Oh, opps. That was my mistake. It looks like the problem is slightly different in two places.

Here's the problem:

But I still don't see where they got the 3A and where u(t) in the last step came from.

 

[gneill]

Supposing that the source voltage will be 18 V for "a long time", what current be the steady state current provided by the source?

The u(t) specifies that the solution pertains to time t > 0 since the source is stepped from 0 V to 18 V according to 18u(t) V.

 

[rude man]

You can write (18-v)/6 = v(1/3 + 1/4).
So 3 = v(1/6 + 1/3 + 1/4) = v(1/2 + 1/4)

So there's your 3A on the left ...

and i = v/4 = 3/(4/2 + 4/4) = 3*2/(4+2) = 1A for i(infinity).

Just how he managed to get to 3*2/(4+2) immediately I don't know.

 

[Vishera]

Supposing that the source voltage will be 18 V for "a long time", what current be the steady state current provided by the source?

The u(t) specifies that the solution pertains to time t > 0 since the source is stepped from 0 V to 18 V according to 18u(t) V.

Would the below be correct?

$$\frac { v-18 }{ 6 } +\frac { v-0 }{ 3 } +\frac { v-0 }{ 4 } =0\\ v=4\\ \\ i(∞)=\frac { v-0 }{ 4 } =1\quad A$$

You can write (18-v)/6 = v(1/3 + 1/4).
So 3 = v(1/6 + 1/3 + 1/4) = v(1/2 + 1/4)

So there's your 3A on the left ...

I can see how you manipulated that equation to get 3A on the left side but I don't understand what the right side means. On the right side, we have a sum of 3 currents: v/6, v/3, and v/4. v/3 is the current from v to ground through the 3-ohm resistor. v/4 is the current from v to ground through the 4-ohm resistor. But what is v/6? It can't be the current from v to ground through the 6-ohm resistor because a 6-ohm resistor doesn't exist between v and ground. I just don't see where the 3A current is on the circuit.

 

[rude man]

Would the below be correct?

$$\frac { v-18 }{ 6 } +\frac { v-0 }{ 3 } +\frac { v-0 }{ 4 } =0\\ v=4\\ \\ i(∞)=\frac { v-0 }{ 4 } =1\quad A$$



I can see how you manipulated that equation to get 3A on the left side but I don't understand what the right side means. On the right side, we have a sum of 3 currents: v/6, v/3, and v/4. v/3 is the current from v to ground through the 3-ohm resistor. v/4 is the current from v to ground through the 4-ohm resistor. But what is v/6? It can't be the current from v to ground through the 6-ohm resistor because a 6-ohm resistor doesn't exist between v and ground. I just don't see where the 3A current is on the circuit.

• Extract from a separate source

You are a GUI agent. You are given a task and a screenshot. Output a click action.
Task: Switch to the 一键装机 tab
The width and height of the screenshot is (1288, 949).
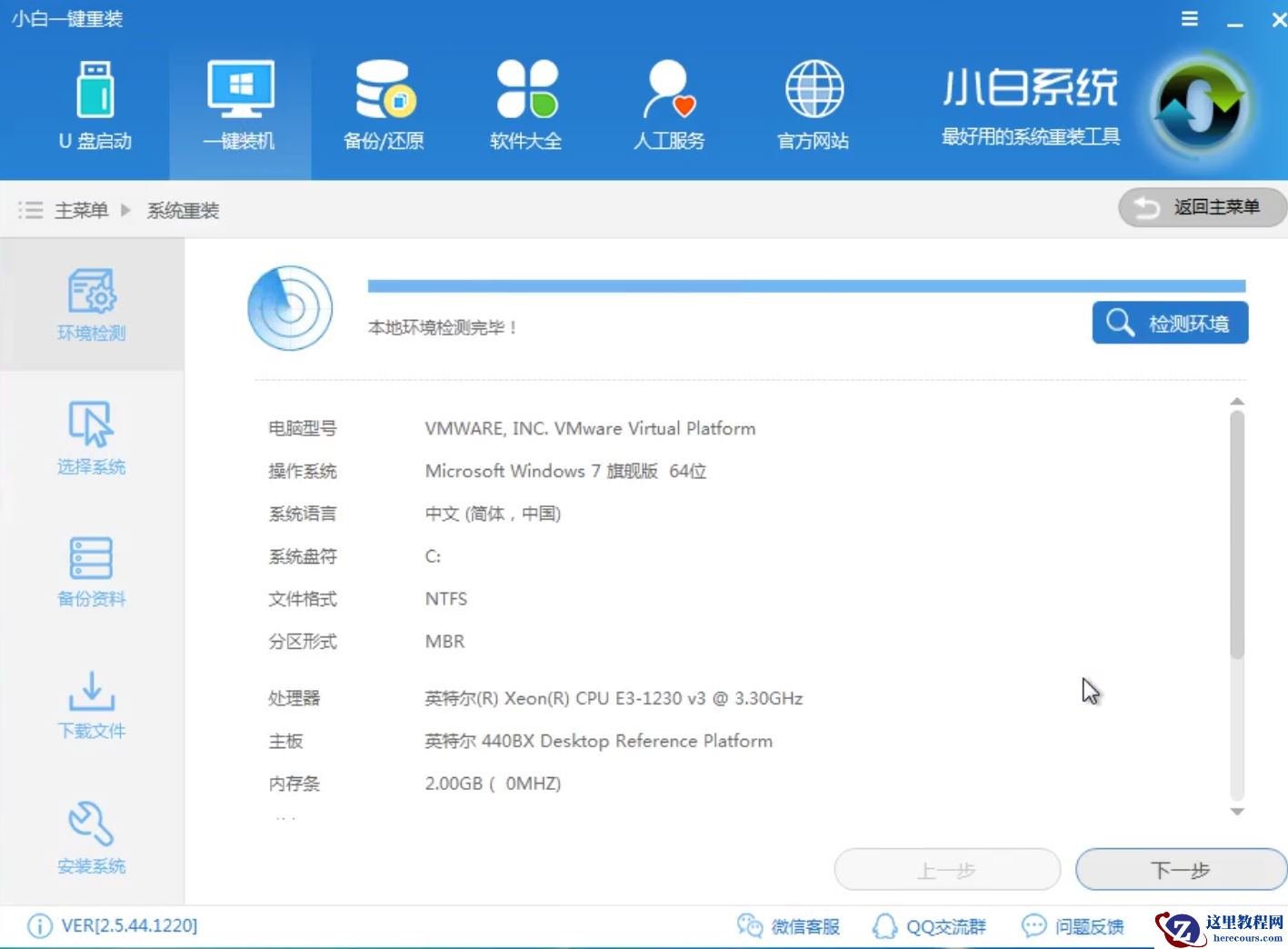(239, 105)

You're looking for an actual 3A in the circuit where none exists. The 3A is just the result of rewriting my original equation which simply says that the current from the source to the v node = the sum of currents from the v node to ground.

 

[Vishera]

the current from the source to the v node = the sum of currents from the v node to ground.

I disagree here. On the right side, you had the term v/6 which is not a current from the v node to ground because there isn't a 6-ohm resistor between the v node and ground.

 

[rude man]

I disagree here. On the right side, you had the term v/6 which is not a current from the v node to ground because there isn't a 6-ohm resistor between the v node and ground.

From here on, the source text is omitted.